Grete Swensen

  • Ethnologist —
  • Forsker —
  • Researcher

Phonenumber: +47 414 51 052

E-mail: grete.swensen@niku.no

    Department:
  • Built Heritage

Grete Swensen is an ethnologist and senior researcher, and has worked at NIKU since 2000. Her field of interest is the study of the relationship between people and the environment.

Many of her studies have a social history profile, whether studies rooted in issues related to the processes of change in the urban landscape, the built environment in rural areas or in cities. Cultural historic knowledge is used to shed light on the processes of change that take place in contemporary society. Recently, much of her research has been focused on how cultural heritage can be included as components of the current physical planning, including integration of cultural heritage in a vibrant urban development.
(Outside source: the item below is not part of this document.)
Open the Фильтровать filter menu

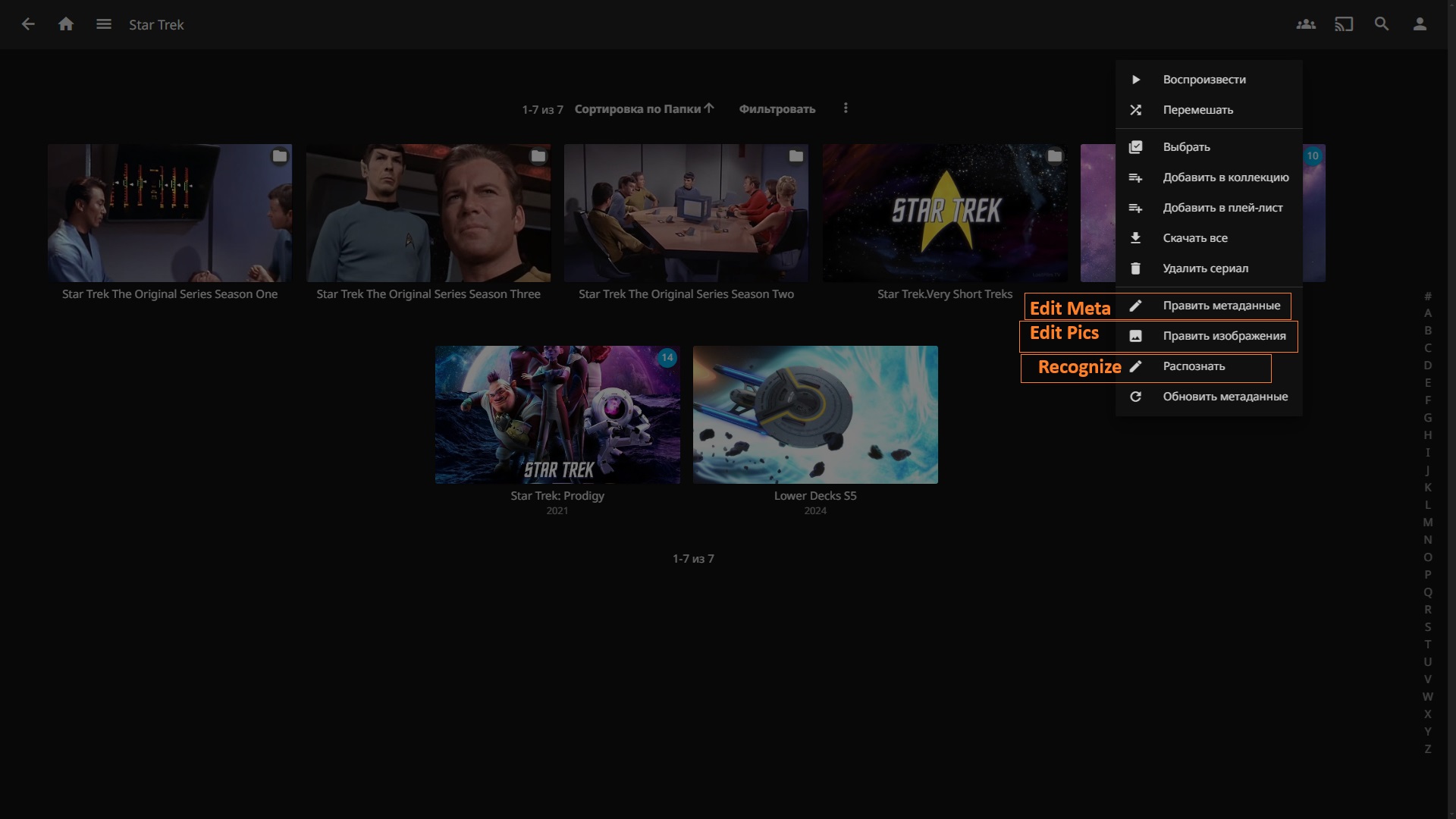point(777,109)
She has been project manager for several research projects funded by the Norwegian Research Council as well as research coordinator in three strategic institute programs in NIKU. She has also taken part in the methodological development of vulnerability analysis in the built environment. She emphasizes the need for multidisciplinary research and the use of qualitative methods.

She has previously worked at the University of Oslo, in the museum sector (Industrial Workers Museum in Rjukan, the county museum in Akershus) and has also been head of research in the Norwegian Research Council’s Research Programme on Cultural Heritage (FOK program, 1989-1993).

Grete Swensen has a doctorate in ethnology and defended it in 1996 with the thesis ‘Modern but obsolete? The non-governmental organisations’ building activities in formative perspective 1870-1940′.